A: This is a common misconception given in favor of Planned Parenthood. However, there is no evidence to support this claim. In fact, Dr. Bernard Nathanson, abortionist and co-founder of National Abortion and Reproductive Rights Action League (NARAL), admitted how the numbers of illegal abortions were manipulated prior to the passage of Roe v. Wade, explaining, “We aroused enough sympathy to sell our program of permissive abortion by fabricating the number of illegal abortions done annually in the U.S. The actual figure was approaching 100,000, but the figure we gave to the media repeatedly was 1,000,000. Repeating the big lie often enough convinces the public. The number of women dying from illegal abortions was around 200 – 250 annually. The figure constantly fed to the media was 10,000.”

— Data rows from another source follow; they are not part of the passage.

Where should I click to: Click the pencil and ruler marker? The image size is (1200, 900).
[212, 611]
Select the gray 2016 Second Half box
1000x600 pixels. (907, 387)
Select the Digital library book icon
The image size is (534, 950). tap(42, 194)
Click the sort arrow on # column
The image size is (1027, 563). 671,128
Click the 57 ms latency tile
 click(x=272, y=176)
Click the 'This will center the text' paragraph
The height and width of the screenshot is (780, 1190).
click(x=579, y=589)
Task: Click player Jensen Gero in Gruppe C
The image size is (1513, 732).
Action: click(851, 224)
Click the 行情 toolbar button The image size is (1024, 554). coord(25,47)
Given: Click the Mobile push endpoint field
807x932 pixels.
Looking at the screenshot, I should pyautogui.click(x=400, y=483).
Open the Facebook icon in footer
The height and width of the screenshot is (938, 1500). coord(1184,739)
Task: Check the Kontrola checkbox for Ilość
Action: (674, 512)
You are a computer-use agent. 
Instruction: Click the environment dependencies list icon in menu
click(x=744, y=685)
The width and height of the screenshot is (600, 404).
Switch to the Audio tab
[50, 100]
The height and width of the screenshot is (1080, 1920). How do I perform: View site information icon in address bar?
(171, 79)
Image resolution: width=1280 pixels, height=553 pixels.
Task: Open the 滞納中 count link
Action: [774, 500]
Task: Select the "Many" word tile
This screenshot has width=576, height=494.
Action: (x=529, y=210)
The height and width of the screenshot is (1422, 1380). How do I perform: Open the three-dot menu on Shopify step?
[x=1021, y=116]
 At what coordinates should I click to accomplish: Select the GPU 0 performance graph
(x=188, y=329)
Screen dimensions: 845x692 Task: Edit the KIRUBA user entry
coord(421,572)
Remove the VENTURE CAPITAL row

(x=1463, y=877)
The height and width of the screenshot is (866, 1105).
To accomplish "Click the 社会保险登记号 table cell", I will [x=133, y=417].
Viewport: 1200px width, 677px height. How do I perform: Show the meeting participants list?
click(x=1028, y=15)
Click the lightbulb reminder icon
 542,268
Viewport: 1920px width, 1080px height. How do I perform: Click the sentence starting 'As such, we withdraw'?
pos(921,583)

Stats show that, in the year prior to Roe, the CDC disputed the lie that thousands of women died from illegal abortion as shown in this table (table 19) from their surveillance report on abortion.

Recent cases like Kermit Gosnell and the abortion-related death of Tonya Reaves (who obtained her abortion from Planned Parenthood) suggest that the premise that legal abortion is safer than illegal abortion is incorrect.

Q: What is the need to defund Planned Parenthood if federal funding cannot go to abortion?

A: The federal law in many instances does not allow for federal money to be used to pay for abortions directly, though there are many loopholes. Yet when the nation’s largest abortion chain gets hundreds of millions of taxpayer dollars to help with one part of its business, that frees up dollars to be used for other parts of its business, such as buying the buildings and equipment used to commit abortions.

Additionally, think of it in these terms: If there was a company that slaughtered puppies to make fur coats, but another part of their business was planting trees to help the environment, would you be comfortable supporting that company with hundreds of millions of your tax dollars, even if they only used that money to plant trees? Of course not. You would look for other companies that plant trees that don’t slaughter puppies.